Re: synchronized_standby_slots behavior inconsistent with quorum-based synchronous replication - Mailing list pgsql-hackers

From surya poondla
Subject Re: synchronized_standby_slots behavior inconsistent with quorum-based synchronous replication
Date
Msg-id CAOVWO5rpQWziWpa=JqdoStLTozmyAf34cJ04_SWicVVun8pGzg@mail.gmail.com
Whole thread
In response to synchronized_standby_slots behavior inconsistent with quorum-based synchronous replication  (SATYANARAYANA NARLAPURAM <satyanarlapuram@gmail.com>)
Responses Re: synchronized_standby_slots behavior inconsistent with quorum-based synchronous replication
Re: synchronized_standby_slots behavior inconsistent with quorum-based synchronous replication
List pgsql-hackers
Hi All,

Thank you for reporting a real gap and building this feature to address it. Very nice points were discussed in this thread.

I reviewed the v20260318 patch and some comments.

Documentation comments:
1. FIRST mode does not specify what happens when valid slots < N
"If a slot is missing, logical, invalidated, or inactive, it will be skipped. However, if a slot exists and is valid and active but has not yet caught up, the system will wait for it rather than skipping to lower-priority slots."
This paragraph explains the skip/wait distinction clearly, but doesn't clearly address what happens when, after skipping all missing/invalid/inactive/logical slots, the number of remaining valid slots is less than num_sync?
 
For example, with FIRST 2 (sb1_slot, sb2_slot, sb3_slot): if sb1_slot and sb2_slot are both invalidated and only sb3_slot is valid but lagging FIRST 2 requires two slots, but only one candidate remains.

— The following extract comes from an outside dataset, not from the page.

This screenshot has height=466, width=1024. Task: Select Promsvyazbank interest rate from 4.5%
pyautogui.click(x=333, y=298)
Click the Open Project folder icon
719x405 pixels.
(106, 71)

Looking at the code in StandbySlotsHaveCaughtup(), when syncrep_method == SYNC_REP_PRIORITY and a slot is lagging, the code does:
if (wait_for_all || synchronized_standby_slots_config->syncrep_method == SYNC_REP_PRIORITY)
    break;

So the function breaks out of the loop and returns false. This is the correct behavior, but it is not stated anywhere in the documentation. A user encountering this scenario will not know whether to expect a wait or an error. The documentation should state explicitly that in FIRST mode, if fewer valid slots than num_sync are available, logical decoding waits indefinitely.

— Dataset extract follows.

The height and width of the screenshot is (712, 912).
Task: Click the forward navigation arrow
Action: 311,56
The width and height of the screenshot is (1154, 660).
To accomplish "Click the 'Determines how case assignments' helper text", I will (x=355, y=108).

2. "Missing, logical, invalidated, or inactive slots are skipped when determining candidates, and lagging slots simply do not count toward the required number until they catch up"
This is correct for the case where some slots are skipped and others have caught up. But it does not address the case where all listed slots are lagging and every slot is healthy and connected, but none have reached wait_for_lsn yet. In that situation, the code records each slot as SS_SLOT_LAGGING, does goto next_slot for each (because syncrep_method == SYNC_REP_QUORUM), and returns false because caught_up_slot_num < required. Logical decoding waits.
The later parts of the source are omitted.